The arena into which the regional forces are swarming is also the global level. Tehran does not just view the multipolar world order as an ideological objective and a means of boosting one's own power and riches. After years of being a mere supplicant, Iran has pushed to be on an equal footing with Russia in the growing alliance, but at least it displays consistency in terms of affiliations by being staunchly anti-American. On the other hand, the really pro-Western friends, particularly Ankara and Riyadh, are navigating the turbulent multipolar sea with almost amazing bravado. There, balance at the highest level is the policy that is apparent.

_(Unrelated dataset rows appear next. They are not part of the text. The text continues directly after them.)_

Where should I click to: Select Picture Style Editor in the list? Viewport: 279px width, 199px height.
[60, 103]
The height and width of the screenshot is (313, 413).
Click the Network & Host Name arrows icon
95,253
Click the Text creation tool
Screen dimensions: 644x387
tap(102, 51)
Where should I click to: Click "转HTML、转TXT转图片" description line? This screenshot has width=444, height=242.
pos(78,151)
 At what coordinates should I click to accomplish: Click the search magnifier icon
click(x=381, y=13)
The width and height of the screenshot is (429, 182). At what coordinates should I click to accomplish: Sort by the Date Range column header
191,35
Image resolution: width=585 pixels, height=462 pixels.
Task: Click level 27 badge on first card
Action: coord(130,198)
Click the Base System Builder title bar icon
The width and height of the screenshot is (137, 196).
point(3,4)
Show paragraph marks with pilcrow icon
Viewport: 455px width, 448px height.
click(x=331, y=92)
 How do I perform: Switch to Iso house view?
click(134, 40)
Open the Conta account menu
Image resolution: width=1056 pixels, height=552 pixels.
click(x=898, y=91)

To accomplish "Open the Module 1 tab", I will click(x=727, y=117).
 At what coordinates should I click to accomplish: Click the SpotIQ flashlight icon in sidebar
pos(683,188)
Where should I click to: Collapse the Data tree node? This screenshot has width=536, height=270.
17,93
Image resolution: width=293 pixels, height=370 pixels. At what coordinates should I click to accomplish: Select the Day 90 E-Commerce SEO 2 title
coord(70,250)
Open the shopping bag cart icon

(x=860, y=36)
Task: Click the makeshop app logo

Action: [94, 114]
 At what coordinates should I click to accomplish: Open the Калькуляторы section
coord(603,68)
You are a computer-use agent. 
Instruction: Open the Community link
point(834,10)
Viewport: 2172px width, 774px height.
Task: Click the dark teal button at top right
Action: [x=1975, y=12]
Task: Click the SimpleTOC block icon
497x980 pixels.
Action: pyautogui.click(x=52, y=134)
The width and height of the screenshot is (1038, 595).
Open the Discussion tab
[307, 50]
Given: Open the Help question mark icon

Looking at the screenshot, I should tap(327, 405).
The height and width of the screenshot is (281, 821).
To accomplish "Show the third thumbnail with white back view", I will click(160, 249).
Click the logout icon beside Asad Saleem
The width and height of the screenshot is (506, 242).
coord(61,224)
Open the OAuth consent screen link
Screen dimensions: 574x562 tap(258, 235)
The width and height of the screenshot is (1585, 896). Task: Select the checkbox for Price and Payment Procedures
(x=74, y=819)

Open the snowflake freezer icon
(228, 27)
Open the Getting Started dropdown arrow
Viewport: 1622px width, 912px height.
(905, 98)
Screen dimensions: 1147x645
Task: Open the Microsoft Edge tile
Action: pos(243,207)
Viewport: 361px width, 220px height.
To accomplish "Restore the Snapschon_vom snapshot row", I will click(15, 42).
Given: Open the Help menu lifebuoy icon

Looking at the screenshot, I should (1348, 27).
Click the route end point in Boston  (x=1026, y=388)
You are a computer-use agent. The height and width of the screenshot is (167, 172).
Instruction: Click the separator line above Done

On his first travel overseas since the start of the war, NATO head of state Erdoan meets Putin in Tehran of all places. More than ever, the Saudi government works closely with Moscow to regulate the OPEC-plus cartel's oil output limitations. Russia's isolation in the Middle East is not visible. In the case of a conflict with China, the West should not expect individuals in positions of authority to act in a radically different manner. Beyond the economic collateral damage that some of their populations must endure, it can be said that the governments of the great regional nations are virtually all among the temporary winners of the new period in terms of power politics.


Internal tranquility, atonement with rivals, and efforts to compete on a worldwide scale: these three factors now do not establish a stable equilibrium. But it simmers below the surface. The underlying contradictions that gave rise to the Arab Spring have not yet been addressed. Beyond the Gulf, where there is an abundance of wealth, political consolidation is frequently threatened most by a lack of socio-economic opportunities. The Iranian uprising is only the most recent to be put down by oppression. She is not the last one.


Iran continues to pose the biggest threat to the tenuous and flimsy ceasefire. In fact, it is exactly these oddly asynchronous processes that create an almost impenetrable escalation dynamic. The regime's strong sense of self-confidence in its international policy contrasts with its internal brittleness. the warming of relations with regional adversaries who are becoming more antagonistic toward the West. At this point, it is unclear how a political departure from the spiral of escalation can still be successful, even if all parties wish to avoid a very major confrontation. Where may a new nuclear accord be established at a solid landing point? A deal that insured the de facto nuclear emerging state wouldn't go beyond the predetermined threshold.


The main threat to the shaky and precarious truce remains Iran. In actuality, it is these peculiarly asynchronous processes themselves that produce an almost uncontrollable escalation dynamic. The thawing of relations with regional rivals who are become increasingly hostile toward the West contrasts with the regime's internal brittleness and its strong feeling of self-confidence in its foreign policy. Even if all sides want to prevent a very serious conflict, it is now unclear how a political break from the spiral of escalation can still be achieved. Where can a new nuclear agreement be made that has a firm landing? A pact that guaranteed the growing de facto nuclear state wouldn't go beyond the predetermined threshold.